Problems to solve
(1) In the Flobots excerpt, can you reproduce everything from "I have it all" down to "a serious try."?
(2) Can you summarize the Flobots excerpt in two sentences?
(3) In the Flobots excerpt, which school did Jamie graduate from before realizing he wanted to give music a serious try?

Selected excerpt
Or let 'em all die in exasperation

Have 'em all healed of their lacerations

Have 'em all killed by assassination

I can make anybody go to prison

Just because I don't like 'em and

I can do anything with no permission

I have it all under my command

These aren't the type of lyrics typically heard in a summer anthem. Ditto for "Same Thing," which culminates in a cipher between Brer Rabbit and Jonny 5 as they name-check democratically elected leaders overthrown by the United States government and chant "Shut down Guantanamo Bay."

Stephen and Jamie became friends in elementary school, bonding first over their mutual love of reading and drawing comic books, and then over hip-hop. By the time they were in high school, a loose-knit collective of friends and fellow MCs were recording tapes under the name Flobots, but it wasn't until Jamie graduated from Brown University that he realized he really wanted to give music a serious try.

(Saved entries)
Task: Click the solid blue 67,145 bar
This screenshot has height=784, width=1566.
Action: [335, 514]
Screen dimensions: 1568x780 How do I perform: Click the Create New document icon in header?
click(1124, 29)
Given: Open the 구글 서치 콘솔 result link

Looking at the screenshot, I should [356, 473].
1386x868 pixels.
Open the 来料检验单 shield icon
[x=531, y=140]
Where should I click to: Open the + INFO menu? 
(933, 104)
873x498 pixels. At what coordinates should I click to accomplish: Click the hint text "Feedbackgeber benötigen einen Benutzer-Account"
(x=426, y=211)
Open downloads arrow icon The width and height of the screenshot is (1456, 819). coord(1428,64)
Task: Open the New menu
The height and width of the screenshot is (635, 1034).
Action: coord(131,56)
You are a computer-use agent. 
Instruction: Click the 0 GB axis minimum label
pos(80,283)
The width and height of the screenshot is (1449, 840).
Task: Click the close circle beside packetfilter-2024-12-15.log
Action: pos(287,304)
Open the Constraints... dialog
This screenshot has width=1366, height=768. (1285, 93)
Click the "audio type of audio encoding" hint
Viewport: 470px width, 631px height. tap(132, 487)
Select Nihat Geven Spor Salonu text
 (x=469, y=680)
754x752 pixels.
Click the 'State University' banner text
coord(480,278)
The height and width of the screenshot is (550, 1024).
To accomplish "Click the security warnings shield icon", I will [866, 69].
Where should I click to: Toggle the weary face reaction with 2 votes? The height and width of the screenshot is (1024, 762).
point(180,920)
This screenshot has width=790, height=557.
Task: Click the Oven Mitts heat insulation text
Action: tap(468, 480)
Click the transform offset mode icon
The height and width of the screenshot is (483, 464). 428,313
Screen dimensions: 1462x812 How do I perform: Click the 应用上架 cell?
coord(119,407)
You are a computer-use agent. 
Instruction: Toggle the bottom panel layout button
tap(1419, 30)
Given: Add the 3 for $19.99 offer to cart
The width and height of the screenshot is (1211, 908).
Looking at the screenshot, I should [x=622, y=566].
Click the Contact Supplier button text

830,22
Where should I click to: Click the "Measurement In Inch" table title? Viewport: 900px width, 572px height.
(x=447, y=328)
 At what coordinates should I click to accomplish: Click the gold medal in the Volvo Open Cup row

Answers given
(1)
I have it all under my command

These aren't the type of lyrics typically heard in a summer anthem. Ditto for "Same Thing," which culminates in a cipher between Brer Rabbit and Jonny 5 as they name-check democratically elected leaders overthrown by the United States government and chant "Shut down Guantanamo Bay."

Stephen and Jamie became friends in elementary school, bonding first over their mutual love of reading and drawing comic books, and then over hip-hop. By the time they were in high school, a loose-knit collective of friends and fellow MCs were recording tapes under the name Flobots, but it wasn't until Jamie graduated from Brown University that he realized he really wanted to give music a serious try.

(2) The excerpt quotes lyrics about holding total command over others' fates, calls them unusual for a summer anthem, and notes that "Same Thing" ends with Brer Rabbit and Jonny 5 naming elected leaders overthrown by the United States and chanting "Shut down Guantanamo Bay." Stephen and Jamie became friends in elementary school through comic books and then hip-hop, recorded tapes as Flobots with friends in high school, and Jamie decided to pursue music seriously only after graduating from Brown University.

(3) Brown University.